• **Required work**
Restate word for word the lines beginning with the one that contains "Click the BINANCE" and ending at the bottom of the records below, both included.

Extracted records
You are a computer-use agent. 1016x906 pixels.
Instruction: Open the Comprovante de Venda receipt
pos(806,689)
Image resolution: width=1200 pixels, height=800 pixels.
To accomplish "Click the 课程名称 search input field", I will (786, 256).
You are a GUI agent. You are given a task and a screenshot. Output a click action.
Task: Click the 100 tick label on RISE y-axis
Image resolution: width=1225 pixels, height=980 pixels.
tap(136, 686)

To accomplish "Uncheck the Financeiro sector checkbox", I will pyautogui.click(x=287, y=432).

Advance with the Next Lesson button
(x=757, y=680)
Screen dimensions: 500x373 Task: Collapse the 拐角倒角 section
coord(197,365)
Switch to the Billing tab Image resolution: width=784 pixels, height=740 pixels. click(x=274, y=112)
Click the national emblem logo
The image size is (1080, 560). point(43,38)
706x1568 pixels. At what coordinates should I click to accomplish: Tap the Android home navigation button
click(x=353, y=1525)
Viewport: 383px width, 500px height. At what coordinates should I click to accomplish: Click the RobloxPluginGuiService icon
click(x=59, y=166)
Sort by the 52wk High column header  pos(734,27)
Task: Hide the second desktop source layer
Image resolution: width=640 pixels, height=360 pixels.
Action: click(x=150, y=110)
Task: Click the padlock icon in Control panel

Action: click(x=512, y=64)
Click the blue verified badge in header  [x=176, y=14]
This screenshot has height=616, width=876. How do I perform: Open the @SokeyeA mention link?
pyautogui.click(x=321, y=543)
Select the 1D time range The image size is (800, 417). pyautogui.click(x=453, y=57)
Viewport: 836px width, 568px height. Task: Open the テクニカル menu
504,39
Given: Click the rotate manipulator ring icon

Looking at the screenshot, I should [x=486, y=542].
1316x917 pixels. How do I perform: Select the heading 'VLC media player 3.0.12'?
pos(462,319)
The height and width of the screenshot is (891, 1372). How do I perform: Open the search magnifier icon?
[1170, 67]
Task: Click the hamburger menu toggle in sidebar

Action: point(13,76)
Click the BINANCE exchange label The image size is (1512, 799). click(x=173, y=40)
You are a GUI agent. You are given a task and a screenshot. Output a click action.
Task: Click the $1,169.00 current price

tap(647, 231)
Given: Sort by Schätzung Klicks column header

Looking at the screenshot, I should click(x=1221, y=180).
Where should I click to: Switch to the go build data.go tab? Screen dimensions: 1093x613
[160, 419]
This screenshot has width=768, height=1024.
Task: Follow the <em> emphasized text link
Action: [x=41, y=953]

• **Task result**
Click the BINANCE exchange label The image size is (1512, 799). click(x=173, y=40)
You are a GUI agent. You are given a task and a screenshot. Output a click action.
Task: Click the $1,169.00 current price

tap(647, 231)
Given: Sort by Schätzung Klicks column header

Looking at the screenshot, I should click(x=1221, y=180).
Where should I click to: Switch to the go build data.go tab? Screen dimensions: 1093x613
[160, 419]
This screenshot has width=768, height=1024.
Task: Follow the <em> emphasized text link
Action: [x=41, y=953]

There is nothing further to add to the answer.